Le Président (M. Bernier) : M. Ferland.

M. Ferland (Eric) : Merci. Merci pour votre question. Je vais y répondre de deux façons. D'abord, dans l'état actuel des choses, quand on regarde les différents ministères et organismes, si on se fie à un certain inventaire qui a été fait, il y a un certain état de désuétude dans certains ministères et organismes. Ce n'est pas égal partout, il y en a qui sont en moins grande désuétude, il y en a qui le sont, que ça soit au niveau des plateformes technologiques ou que ça soit au niveau des plateformes systémiques ou des systèmes comme tels. Donc, il faut voir à cette désuétude-là, c'est clair.

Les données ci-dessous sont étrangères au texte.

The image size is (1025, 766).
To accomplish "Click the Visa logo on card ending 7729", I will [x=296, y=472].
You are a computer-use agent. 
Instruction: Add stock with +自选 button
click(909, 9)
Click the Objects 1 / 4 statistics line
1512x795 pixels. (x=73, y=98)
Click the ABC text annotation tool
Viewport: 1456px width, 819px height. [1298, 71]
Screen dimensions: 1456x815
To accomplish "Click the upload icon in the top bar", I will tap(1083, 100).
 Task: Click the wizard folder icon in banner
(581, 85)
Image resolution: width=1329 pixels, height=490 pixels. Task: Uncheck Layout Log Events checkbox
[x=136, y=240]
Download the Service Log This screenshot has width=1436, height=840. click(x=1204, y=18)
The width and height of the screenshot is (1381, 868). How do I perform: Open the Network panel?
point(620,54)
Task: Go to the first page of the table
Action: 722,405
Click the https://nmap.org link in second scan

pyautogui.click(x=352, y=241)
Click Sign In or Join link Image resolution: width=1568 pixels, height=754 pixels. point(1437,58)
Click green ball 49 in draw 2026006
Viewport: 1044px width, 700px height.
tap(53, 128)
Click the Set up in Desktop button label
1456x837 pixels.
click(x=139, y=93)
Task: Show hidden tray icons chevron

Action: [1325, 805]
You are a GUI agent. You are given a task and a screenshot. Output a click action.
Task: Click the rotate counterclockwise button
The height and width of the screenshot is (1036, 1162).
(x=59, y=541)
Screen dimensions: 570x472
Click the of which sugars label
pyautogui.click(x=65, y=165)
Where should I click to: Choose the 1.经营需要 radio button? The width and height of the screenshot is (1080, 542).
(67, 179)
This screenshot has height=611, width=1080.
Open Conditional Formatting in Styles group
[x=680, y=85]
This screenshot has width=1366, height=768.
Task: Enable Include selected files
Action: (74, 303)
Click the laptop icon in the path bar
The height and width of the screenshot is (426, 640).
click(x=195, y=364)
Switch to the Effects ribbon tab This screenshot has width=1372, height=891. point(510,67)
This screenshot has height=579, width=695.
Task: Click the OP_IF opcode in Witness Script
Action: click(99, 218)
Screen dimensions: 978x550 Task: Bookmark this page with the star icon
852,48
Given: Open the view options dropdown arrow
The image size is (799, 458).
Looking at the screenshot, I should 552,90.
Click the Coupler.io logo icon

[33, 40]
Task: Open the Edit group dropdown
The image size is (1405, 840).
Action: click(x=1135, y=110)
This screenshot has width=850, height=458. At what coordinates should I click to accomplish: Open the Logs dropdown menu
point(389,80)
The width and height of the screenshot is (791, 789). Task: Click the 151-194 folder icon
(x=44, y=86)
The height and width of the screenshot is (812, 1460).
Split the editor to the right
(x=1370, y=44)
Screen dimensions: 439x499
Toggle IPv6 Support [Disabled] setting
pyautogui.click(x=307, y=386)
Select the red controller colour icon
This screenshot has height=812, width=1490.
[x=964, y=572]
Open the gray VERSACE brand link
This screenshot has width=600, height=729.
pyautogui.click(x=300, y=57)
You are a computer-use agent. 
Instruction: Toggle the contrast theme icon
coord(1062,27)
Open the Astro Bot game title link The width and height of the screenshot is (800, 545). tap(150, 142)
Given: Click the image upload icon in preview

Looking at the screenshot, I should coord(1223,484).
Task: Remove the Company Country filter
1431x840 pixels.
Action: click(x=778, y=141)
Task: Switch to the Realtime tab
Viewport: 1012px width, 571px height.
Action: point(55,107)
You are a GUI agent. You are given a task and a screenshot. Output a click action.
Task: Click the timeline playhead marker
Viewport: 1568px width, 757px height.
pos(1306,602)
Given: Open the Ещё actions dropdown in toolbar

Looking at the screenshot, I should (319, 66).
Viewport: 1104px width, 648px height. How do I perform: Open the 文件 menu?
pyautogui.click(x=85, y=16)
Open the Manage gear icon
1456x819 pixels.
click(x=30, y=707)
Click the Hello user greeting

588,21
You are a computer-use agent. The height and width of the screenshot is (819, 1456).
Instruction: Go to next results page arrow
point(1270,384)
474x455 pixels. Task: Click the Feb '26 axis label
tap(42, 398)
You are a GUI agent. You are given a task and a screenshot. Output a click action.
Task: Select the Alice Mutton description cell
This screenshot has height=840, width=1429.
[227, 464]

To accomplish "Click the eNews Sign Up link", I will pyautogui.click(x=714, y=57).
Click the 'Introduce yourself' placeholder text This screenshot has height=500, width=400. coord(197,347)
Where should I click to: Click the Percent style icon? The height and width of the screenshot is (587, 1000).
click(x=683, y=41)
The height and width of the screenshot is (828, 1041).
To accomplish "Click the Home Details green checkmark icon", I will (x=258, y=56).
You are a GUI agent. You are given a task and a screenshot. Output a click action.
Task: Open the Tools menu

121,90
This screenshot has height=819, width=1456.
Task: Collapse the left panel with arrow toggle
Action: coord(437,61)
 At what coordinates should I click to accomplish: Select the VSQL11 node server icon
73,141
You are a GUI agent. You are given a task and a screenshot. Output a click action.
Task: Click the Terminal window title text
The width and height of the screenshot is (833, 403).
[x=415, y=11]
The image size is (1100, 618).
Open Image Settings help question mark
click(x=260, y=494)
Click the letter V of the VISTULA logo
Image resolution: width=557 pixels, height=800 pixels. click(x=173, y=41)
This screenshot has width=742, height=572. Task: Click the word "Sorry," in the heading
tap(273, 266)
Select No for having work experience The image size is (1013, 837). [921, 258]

D'autre part, il faut s'aligner sur les façons de fonctionner de la population, celle qui est notre relève particulièrement. Quand on regarde les 30 ans et moins, ils sont tous sur les plateformes mobiles, ils doivent pouvoir transiger avec l'État à travers leurs plateformes mobiles. C'est ça qu'ils font, ils ne s'appellent même pas entre eux, ils se parlent par textos, ils se parlent par Facebook, et l'État doit s'en aller vers là.

Et, maintenant que je dis ça, nous savons qu'au niveau du bureau du DPI ça fait partie des orientations et des responsabilités qui sont identifiées. Maintenant que le travail de législation s'achève, graduellement il faut aller vers la vision, il faut aller vers la vision au niveau des TI. Il faut que les TI soient davantage modernes au sein de l'appareil gouvernemental. Il y a eu d'excellentes initiatives, on n'en parle pas assez, et peut-être qu'on ne tire pas assez profit de certaines initiatives qui ont eu lieu dans certains ministères et organismes pour les étendre à travers l'appareil gouvernemental. Ça aussi, je sais que ça fait partie des éléments de vision qui sont à l'horizon. On a le privilège, au niveau du regroupement, d'être invités à participer à ces réflexions-là, on a l'intention de le faire et de continuer à le faire.

Puis il faut échanger. On parlait de l'échange avec les fournisseurs, il faut que le gouvernement continue d'échanger avec les représentants de l'industrie aussi, les différentes associations et qu'on comprenne que, si on n'investit pas, on ne peut pas transformer. Transformer nos façons de faire, ça demande d'investir. Le statu quo coûte beaucoup moins cher. Maintenant, si on veut transformer notre façon d'offrir nos services, il faut être prêts à investir de façon très substantielle et en tirer bénéfice par la suite.

Le Président (M. Bernier) : Merci. M. le député.

M. Merlini : Merci, M. le Président. Dans cette optique-là, j'imagine que votre regroupement — c'est ma complémentaire, là — va participer, évidemment, au processus de consultation sur la prochaine stratégie numérique qui...

M. Ferland (Eric) : En fait, nous participons au Conseil consultatif québécois des technologies de l'information et on s'apprête aussi à participer à... Vous référez à la consultation que la ministre Anglade a lancée, alors on s'apprête aussi à fournir nos réflexions dans le cadre de ces échanges-là.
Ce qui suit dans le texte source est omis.